Hemophilia is defined as a medical condition in which the ability of the blood to clot is severely reduced*, causing the sufferer to bleed severely, even from a slight injury. This is a rare disorder in which the blood does not clot normally because it lacks sufficient blood clotting proteins causing an individual with hemophilia to bleed longer after an injury than an individual with normally clotting blood. Keep in mind that minor cuts aren’t usually much of a problem. The greater health concern is deep bleeding inside the body.
Hemophilia is an inherited disorder and while there is no known cure*, with the proper treatment and self-care, most people maintain active, productive lifestyles.
So, what do these people with hemophilia want you to know?
1. Hemophilia A is also called classic Hemophilia. It is the most common of the disorders and occurs in about eighty percent of those diagnosed with hemophilia. Individuals with this type of Hemophilia suffer from moderate to severe symptoms.
2. Hemophilia B is also called Christmas Disease is less* common and occurs in only about twenty percent of those diagnosed. Stephen Christmas was the first patient, in 1952 to be officially diagnosed with the disorder and henceforth the namesake for the disorder.
3. Hemophilia is caused by a genetic mutation in genes and proteins. The bleeding symptoms arise because blood clotting is impaired.

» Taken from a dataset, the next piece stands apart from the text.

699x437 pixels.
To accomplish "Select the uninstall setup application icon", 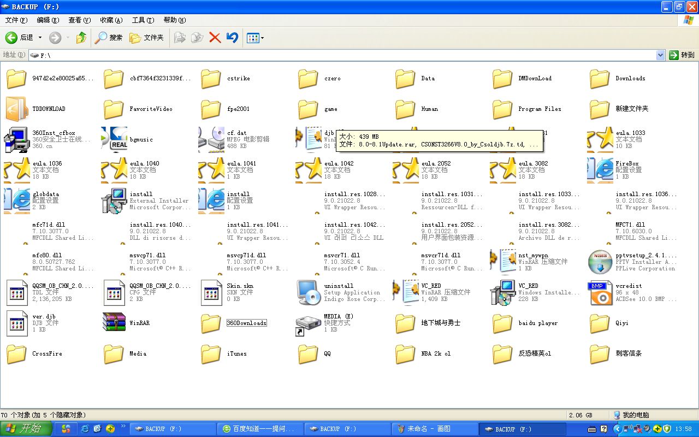I will (x=308, y=292).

4. We already know that men and women each have 23 pairs of chromosomes with women carrying two X chromosomes and men carrying one X and one Y chromosome. Hemophilia is linked to the X chromosome and therefore is passed on from the mother to the son on the X chromosome.

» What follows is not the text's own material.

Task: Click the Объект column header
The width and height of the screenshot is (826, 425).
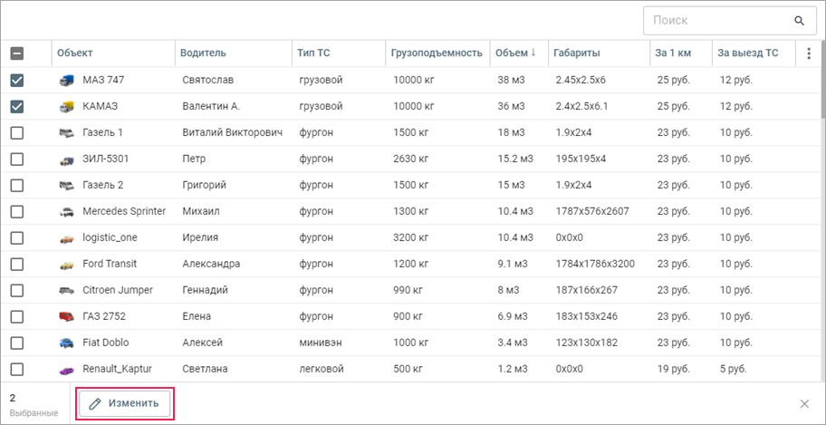Action: [75, 53]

Furthermore, more often than not, girls are the carriers of the disorder and rarely develop the symptoms of hemophilia. While not impossible, it is highly unlikely that a girl will develop hemophilia as she would have to receive affected X chromosomes from both of her parents.
5. There are symptoms to watch out for to be prepared for a diagnosis of Hemophilia –
- Unusual and/or several bruises
- Unstoppable nosebleeds
- Excessive bleeding from a minor injury
- Painful or swollen joints
- Blood in the urine
There are Hemophilia Treatment Centers funded by the Federal Government in a nationwide network of hemophilia treatment centers. These centers are an important resource for people who have hemophilia, and their families.
6. There are more than 100 Treatment Centers located throughout the United States. Many are located at major university medical and research centers. The hemophilia teams at these centers include:
- Nurse coordinators
- Social Works
- Physical Therapists
7. Remember that young children that may be suffering from this disorder need extra protection from things in the home and elsewhere that could cause injuries or bleeding.
- Protect* toddlers with protective wearable gear such as kneepads and protective helments.
- Use safety belts and straps in high chairs, car seats, and strollers to protect* your child from falls.
- Remove* or replace furniture with sharp corners
- Make sure sharp objects, of any kind are hidden and locked away
- Check play equipment and outdoor play areas for possible hazards.
This is not a debilitating disorder/disease, however it is very serious. There is no cure*, remember, but there are treatments available.
8. The main treatment for hemophilia is called replacement therapy. This is a complicated treatment sequence that involves infusing concentrates into the bloodstream which are to provide the right proteins for clotting factors.
Finally, the main thing to remember here is that your friend with hemophilia is not going to bleed to death from a paper cut. IT may take some time to quit bleeding, though it should not bleed long or hard enough for him or her to die.
Take these notes into consideration if you’re dealing with someone with this rare disorder. It should be important for you to recognize that your friend or loved one suffering from this type of disorder is not any different than you or I. There are approximately 400 children born each year with hemophilia, totalling almost 400,000 people worldwide living with the disorder. Before 1938, the average lifespan for someone living with this disease was only 11 years old. Be wary of your loved ones and help them, take care of them and be prepared for severe circumstances as someone living with hemophilia is at far greater risk when exposed to injury.
Hemophilia is also known as the Royal Disease, for its affiliation with the royal family. Queen Victoria passed the disorder on to her son Prince Leopold and he was affected by the disorder when he fell down some stairs. The incident caused only minor bumps and bruises but because his blood was prevented from clotting, he was dead within 24 hours.